Veränderungen im Durst und beim Wasserlassen können bei Katzen schwierig zu identifizieren sein. Wenn Sie Ihre Katze plötzlich ständig an ihrer Wasserschale beobachten und die Katzentoilette häufiger benutzen, bringen Sie Ihre Katze zum Tierarzt. Diese klinischen Symptome können mit Diabetes, Nieren- oder Lebererkrankungen, Nieren- oder Blasenentzündungen, Vergiftungen, hormonellen Erkrankungen und vielem mehr verbunden sein.

5. 48 Stunden nicht essen

Der Appetit eines Haustieres bleibt erhalten, es sei denn, etwas stimmt nicht. Wenn eine Katze an zwei aufeinander folgenden Tagen nichts frisst, sollten Sie sich Sorgen machen. Durch die Verzögerung der Behandlung tritt bei Ihrem Haustier ein weiterer Nährstoffmangel auf, der die Genesung verlängern oder erschweren kann. Katzen, insbesondere solche, die übergewichtig sind und nicht essen, können ebenfalls ein akutes lebensbedrohliches Leberversagen entwickeln. Nehmen Sie den Appetitlosigkeit Ihrer Katze sehr ernst und suchen Sie so schnell wie möglich einen Arzt auf.

6. Dunkle oder blutige Stühle

Dunkle, schwarze oder teerähnliche Stühle werden häufig mit verdautem Blut im Kot in Verbindung gebracht. Hellrotes Blut begleitet häufig Kolitis oder Analdrüsenerkrankungen. In jedem Fall sollten Sie Ihre Katze untersuchen lassen, wenn Sie Veränderungen im Kot feststellen. Blutende Geschwüre, Darmparasiten, Fremdkörper und mehr können dunklen oder blutigen Stuhl verursachen und sollten so schnell wie möglich behandelt werden.

7. Kann nicht entleeren oder urinieren



Ein Haustier, das sich anstrengt oder nicht in der Lage ist, zu urinieren oder zu entleeren, ist in unmittelbarer Gefahr. Neben dem großen Risiko für Blasen- oder Harnröhrenruptur, Nierenversagen, Blutvergiftung, Krampfanfälle und noch schlimmeren Erkrankungen sollte Ihre Katze sofort einen Arzt aufsuchen. Viele Katzen bemühen sich zunächst, auf die Toilette zu gehen, um plötzlich eine vollständige Blockade zu entwickeln. Männliche Katzen sind einem besonderen Risiko für Harnröhren- oder Harnverstopfungen ausgesetzt.

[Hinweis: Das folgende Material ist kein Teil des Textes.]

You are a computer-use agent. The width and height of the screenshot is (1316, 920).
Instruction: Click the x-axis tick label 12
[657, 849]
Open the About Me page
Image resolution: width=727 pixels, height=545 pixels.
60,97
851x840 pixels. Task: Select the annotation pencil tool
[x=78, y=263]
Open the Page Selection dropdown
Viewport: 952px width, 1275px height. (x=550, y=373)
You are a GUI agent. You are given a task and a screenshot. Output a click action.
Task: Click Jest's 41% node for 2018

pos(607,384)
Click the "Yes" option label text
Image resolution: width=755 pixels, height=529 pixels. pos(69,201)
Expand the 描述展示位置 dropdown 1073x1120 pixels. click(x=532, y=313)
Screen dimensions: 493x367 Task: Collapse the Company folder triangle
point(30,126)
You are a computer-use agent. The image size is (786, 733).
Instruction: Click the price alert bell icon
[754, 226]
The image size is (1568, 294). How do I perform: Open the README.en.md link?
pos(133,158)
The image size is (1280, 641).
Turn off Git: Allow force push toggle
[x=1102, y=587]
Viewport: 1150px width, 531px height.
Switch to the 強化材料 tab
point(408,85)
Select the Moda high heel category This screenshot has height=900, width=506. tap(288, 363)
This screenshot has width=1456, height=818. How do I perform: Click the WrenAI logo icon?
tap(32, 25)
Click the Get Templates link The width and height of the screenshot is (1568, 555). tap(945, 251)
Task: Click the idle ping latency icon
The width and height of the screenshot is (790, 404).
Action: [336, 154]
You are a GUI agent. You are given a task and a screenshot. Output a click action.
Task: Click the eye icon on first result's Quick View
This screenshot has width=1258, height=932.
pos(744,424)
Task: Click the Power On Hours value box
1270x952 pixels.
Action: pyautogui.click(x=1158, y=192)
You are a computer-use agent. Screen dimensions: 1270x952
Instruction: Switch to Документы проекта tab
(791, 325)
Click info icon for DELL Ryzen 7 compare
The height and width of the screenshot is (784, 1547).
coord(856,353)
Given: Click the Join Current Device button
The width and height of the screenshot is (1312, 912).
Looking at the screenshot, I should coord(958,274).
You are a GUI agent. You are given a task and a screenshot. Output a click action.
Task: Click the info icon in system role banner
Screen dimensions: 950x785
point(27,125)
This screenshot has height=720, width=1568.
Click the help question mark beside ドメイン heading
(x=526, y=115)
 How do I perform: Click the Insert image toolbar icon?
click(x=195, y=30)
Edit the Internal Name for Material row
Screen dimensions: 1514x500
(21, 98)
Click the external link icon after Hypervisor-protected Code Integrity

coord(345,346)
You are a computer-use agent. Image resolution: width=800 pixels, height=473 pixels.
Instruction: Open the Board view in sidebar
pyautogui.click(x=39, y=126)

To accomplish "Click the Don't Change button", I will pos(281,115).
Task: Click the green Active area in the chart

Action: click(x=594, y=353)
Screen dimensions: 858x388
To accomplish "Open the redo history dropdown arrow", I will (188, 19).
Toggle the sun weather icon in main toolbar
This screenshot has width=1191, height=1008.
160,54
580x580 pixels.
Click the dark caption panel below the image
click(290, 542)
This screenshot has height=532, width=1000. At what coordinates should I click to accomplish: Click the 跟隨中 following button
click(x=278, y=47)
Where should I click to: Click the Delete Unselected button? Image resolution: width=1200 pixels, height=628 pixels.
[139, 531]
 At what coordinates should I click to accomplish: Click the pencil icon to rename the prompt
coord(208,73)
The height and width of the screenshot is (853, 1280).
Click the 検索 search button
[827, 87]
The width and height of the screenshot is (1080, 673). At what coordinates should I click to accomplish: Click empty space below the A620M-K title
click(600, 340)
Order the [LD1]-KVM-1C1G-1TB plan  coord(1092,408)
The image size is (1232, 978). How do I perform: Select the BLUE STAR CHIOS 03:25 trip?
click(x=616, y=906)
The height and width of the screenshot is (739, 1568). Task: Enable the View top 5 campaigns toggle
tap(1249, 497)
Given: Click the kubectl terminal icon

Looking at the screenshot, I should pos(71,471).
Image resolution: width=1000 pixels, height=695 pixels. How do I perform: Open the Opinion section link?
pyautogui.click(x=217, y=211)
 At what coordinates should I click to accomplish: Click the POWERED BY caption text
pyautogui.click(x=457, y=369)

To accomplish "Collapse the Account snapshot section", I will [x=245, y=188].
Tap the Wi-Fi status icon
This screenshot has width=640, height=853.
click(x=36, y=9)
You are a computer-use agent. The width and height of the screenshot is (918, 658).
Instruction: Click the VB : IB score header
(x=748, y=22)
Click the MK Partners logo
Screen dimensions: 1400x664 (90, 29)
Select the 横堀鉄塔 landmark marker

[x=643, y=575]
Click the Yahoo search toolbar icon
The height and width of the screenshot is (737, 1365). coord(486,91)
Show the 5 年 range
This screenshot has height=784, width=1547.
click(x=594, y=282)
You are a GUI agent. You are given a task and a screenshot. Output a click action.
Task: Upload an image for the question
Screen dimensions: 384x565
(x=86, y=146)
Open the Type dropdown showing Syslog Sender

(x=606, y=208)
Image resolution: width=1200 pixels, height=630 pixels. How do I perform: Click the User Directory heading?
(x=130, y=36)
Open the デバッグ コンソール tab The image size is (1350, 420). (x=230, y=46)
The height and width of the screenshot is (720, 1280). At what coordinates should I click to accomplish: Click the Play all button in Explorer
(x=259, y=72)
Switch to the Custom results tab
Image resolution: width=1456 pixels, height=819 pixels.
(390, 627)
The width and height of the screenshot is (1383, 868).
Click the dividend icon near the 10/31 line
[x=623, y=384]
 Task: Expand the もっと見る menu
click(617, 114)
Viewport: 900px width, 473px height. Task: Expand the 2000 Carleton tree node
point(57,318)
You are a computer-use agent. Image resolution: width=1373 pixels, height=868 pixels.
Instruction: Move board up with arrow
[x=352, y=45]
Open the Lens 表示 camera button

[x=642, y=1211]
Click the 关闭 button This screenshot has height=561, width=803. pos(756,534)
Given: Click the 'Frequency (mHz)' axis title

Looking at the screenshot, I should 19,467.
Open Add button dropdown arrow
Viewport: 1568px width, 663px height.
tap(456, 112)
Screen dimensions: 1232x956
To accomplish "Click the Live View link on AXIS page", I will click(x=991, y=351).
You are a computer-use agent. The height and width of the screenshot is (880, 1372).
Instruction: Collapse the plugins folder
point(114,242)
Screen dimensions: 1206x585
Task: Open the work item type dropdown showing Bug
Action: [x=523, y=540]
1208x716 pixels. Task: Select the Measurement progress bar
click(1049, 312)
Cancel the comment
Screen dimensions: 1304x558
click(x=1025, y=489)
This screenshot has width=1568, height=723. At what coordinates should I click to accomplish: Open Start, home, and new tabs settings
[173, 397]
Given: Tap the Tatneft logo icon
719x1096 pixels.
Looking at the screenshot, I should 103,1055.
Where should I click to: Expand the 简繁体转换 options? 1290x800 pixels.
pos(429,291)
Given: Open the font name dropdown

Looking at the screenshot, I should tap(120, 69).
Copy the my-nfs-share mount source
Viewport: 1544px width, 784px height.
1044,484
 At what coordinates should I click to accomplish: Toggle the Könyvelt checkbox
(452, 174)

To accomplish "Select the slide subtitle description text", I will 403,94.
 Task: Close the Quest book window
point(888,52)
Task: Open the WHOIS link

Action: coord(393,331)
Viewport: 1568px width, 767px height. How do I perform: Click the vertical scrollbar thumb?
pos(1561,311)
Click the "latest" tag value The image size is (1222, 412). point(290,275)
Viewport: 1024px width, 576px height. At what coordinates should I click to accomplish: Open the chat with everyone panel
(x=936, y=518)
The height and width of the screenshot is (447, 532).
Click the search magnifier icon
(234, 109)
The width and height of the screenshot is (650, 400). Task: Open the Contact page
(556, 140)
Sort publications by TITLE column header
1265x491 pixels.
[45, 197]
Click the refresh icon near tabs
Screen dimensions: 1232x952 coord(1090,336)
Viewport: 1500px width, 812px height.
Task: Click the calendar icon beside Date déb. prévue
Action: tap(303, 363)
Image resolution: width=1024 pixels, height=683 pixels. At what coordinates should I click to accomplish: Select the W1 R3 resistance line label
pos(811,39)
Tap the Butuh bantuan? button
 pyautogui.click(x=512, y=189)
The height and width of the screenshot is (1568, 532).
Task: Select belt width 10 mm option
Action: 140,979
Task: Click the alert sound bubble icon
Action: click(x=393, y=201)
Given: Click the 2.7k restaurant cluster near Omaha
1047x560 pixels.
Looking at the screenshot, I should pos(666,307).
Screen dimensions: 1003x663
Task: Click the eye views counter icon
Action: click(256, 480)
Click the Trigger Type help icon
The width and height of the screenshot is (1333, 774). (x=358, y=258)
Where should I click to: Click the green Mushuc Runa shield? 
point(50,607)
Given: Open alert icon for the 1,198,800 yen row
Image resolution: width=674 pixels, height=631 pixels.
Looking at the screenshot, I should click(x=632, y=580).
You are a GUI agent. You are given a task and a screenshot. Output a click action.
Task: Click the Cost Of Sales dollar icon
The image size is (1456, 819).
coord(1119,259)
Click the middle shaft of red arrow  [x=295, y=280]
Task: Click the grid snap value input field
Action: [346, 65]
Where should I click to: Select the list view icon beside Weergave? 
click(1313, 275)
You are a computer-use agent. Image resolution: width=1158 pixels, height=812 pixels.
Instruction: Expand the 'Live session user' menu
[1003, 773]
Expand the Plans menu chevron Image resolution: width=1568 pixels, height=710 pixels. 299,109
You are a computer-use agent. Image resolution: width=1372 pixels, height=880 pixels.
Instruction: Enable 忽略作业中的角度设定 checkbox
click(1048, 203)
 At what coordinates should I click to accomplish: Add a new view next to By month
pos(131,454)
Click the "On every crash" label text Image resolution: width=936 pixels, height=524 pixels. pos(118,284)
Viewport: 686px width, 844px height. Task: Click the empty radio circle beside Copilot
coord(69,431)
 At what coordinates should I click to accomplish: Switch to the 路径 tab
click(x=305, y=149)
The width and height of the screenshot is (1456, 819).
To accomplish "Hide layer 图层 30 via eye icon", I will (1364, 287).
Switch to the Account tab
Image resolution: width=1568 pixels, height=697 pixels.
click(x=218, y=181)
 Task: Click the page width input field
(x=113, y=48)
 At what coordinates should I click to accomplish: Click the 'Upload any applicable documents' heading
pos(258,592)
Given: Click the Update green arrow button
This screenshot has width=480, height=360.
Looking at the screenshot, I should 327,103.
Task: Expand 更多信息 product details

Während dies keine vollständige Liste der Symptome ist, die einen sofortigen medizinischen Zustand erfordern, ist es eine „Wunschliste“, die viele Tierärzte wünschen, dass ihre Kunden sie beachten würden. Zu viele Haustiere leiden unnötig oder müssen aufgrund verzögerter Behandlung aufwendigere Behandlungen ertragen. Verwenden Sie diese sieben Symptome als Richtlinie und gehen Sie beim Umgang mit Ihrem Haustier immer auf Nummer sicher. Sie können uns nicht sagen, was falsch ist oder wie sie sich fühlen. Es liegt an uns, ihre Wächter zu sein und genau auf die subtilen Zeichen zu achten, die sie uns geben.

Ernest E. Ward , Jr., DVM ist Eigentümer und Stabschef von Tierpflege am Meer , eine national anerkannte preisgekrönte Kleintierpraxis. Dr. Ward ist der derzeitige Tierarzt der Rachael Ray Show und ist ein Sprecher für Rachaels Rettung . Er wurde in NBC Nightly News, Animal Planet, CNN, Animal Radio und zahlreichen Fernseh- und Radio-Talkshows im ganzen Land gezeigt.



Lesen Sie mehr über Dr. Ernie Ward in unserem Expertenzentrum.